What he should have written was:

SELECT ...
FROM a, b, c
WHERE ($some_condition_a OR $some_other_condition_b)
AND a.foo = b.foo
AND b.bar = c.bar
so that the OR doesn't beat up the AND.

But then I got to thinking... with Real Databases (like PostgreSQL and Oracle) that speak full SQL92, you can always specify the join conditions for the tables up in the SELECT clause:

SELECT ...
FROM a NATURAL JOIN b NATURAL JOIN c
WHERE ($some_condition_a OR $some_other_condition_b)
and now we've clearly separated the expressions required to hook the tables together from the expressions selecting our items of interest. (In fact, the parens are no longer required there.)

Through a combination of NATURAL JOIN, JOIN USING (columns), and JOIN ON (condition), we can always do this. I'm making a resolution to myself to never write a join condition in the WHERE clause, ever again.
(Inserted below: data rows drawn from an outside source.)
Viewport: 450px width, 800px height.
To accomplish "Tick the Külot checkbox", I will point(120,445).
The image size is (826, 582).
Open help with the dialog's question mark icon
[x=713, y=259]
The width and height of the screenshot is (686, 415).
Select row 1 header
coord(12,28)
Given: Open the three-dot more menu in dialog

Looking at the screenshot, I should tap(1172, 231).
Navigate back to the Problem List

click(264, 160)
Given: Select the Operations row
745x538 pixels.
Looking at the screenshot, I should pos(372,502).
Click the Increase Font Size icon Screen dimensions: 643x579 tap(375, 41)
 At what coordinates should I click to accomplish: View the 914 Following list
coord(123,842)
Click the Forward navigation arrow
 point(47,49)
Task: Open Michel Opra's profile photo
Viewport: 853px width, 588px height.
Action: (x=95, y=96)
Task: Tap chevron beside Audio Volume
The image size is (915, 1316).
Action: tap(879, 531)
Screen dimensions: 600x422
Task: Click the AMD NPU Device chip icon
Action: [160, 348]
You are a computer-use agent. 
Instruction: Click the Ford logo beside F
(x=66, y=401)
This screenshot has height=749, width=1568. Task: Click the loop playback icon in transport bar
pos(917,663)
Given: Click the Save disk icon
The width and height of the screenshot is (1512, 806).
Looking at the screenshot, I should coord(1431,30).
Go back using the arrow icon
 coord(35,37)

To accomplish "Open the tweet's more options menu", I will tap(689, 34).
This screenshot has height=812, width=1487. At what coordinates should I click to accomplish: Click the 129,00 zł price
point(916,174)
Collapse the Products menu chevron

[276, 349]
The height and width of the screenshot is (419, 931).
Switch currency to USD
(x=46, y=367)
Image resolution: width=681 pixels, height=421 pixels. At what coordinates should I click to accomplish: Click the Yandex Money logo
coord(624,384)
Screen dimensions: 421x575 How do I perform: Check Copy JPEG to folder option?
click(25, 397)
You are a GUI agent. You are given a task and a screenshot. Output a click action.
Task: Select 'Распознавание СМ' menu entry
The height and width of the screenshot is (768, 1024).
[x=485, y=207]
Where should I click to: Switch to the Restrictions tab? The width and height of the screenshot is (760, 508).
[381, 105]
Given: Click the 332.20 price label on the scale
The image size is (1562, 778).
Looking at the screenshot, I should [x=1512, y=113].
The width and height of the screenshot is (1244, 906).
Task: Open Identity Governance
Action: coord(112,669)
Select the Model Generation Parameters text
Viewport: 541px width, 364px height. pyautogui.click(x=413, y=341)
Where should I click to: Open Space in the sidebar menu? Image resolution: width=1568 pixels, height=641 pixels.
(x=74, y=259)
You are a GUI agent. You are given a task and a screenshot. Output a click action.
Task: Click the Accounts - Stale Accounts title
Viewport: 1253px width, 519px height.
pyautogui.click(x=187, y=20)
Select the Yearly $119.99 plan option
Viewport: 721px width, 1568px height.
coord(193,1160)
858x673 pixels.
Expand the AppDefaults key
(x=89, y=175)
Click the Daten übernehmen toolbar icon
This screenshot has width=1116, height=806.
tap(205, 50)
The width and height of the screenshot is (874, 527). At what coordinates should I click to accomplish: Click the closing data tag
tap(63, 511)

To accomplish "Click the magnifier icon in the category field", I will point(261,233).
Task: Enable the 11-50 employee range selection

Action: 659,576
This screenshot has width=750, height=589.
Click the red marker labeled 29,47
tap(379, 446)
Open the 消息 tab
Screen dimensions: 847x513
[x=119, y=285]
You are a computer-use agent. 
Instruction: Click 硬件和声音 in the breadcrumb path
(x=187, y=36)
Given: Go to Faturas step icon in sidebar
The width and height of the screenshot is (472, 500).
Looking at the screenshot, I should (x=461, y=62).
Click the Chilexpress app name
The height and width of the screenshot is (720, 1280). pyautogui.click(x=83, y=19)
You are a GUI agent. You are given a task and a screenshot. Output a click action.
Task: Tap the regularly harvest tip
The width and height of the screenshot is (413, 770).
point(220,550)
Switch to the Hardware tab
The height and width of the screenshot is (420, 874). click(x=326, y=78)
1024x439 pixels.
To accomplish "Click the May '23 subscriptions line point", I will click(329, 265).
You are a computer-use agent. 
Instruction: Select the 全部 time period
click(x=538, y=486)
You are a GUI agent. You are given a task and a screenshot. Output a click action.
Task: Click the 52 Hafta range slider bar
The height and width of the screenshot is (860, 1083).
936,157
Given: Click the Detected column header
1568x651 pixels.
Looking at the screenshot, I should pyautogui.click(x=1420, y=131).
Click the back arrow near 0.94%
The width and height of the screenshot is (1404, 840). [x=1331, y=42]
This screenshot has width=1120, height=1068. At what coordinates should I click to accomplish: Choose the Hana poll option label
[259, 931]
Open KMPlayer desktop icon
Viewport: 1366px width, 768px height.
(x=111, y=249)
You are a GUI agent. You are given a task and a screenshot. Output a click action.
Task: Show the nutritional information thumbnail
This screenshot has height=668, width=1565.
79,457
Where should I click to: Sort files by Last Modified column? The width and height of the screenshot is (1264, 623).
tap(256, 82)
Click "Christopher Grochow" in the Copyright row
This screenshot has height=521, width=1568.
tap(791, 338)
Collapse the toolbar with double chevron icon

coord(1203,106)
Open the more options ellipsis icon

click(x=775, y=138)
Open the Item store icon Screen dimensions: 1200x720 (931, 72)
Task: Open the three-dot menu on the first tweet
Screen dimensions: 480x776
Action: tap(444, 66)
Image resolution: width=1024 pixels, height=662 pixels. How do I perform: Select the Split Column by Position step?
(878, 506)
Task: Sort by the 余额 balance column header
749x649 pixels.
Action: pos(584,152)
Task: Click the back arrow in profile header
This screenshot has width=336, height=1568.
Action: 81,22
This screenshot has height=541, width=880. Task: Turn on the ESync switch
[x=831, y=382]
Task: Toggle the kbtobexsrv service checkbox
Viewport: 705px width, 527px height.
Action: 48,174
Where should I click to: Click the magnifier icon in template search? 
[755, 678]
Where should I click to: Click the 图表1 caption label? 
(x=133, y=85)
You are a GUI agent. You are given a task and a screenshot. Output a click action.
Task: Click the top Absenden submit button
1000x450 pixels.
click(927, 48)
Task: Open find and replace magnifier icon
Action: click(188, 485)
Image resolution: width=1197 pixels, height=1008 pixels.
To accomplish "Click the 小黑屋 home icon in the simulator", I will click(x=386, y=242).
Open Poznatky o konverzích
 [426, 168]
And yes, although MySQL halfway supports this (only in some kinds of joins), it also discourages their use. I wonder why.


JOIN and optimizations

iburrell on 2004-03-05T23:47:58

There are two reasons I have encountered for implicit joins. Some systems don't support the synrax. SQL::Statement is the one I have encountered.

Also, some databases don't optimize as well with explicit joins. Until recently, PostgreSQL would not reorder joins and this limited how well the optimizer worked. The most recent version of PostgreSQL fixed this problem. But OUTER JOINs can't be reordered without potentially changing the results.

I much prefer explicit joins. I think they the queries much clearer about what is going on.

easier to learn SQL this way?

amackey on 2004-03-23T14:26:54

This is actually how I teach SQL, insisting on the explicit syntax for clarity (and sometimes correctness, as you point out in your example). See sql_tutorial.pdf for the material I use. I absolutely forbid the use of commas as join operators.

Unfortunately, Oracle has no support for standard SQL, using it's own odd syntax for joins (comma-separated tables, and where clauses with optional "+" symbols to denote outer join directions). Ugly.

Re:easier to learn SQL this way?

amackey on 2004-03-25T04:33:13

Hmm, actually it looks like Oracle 9i has SQL92 support, so nevermind that.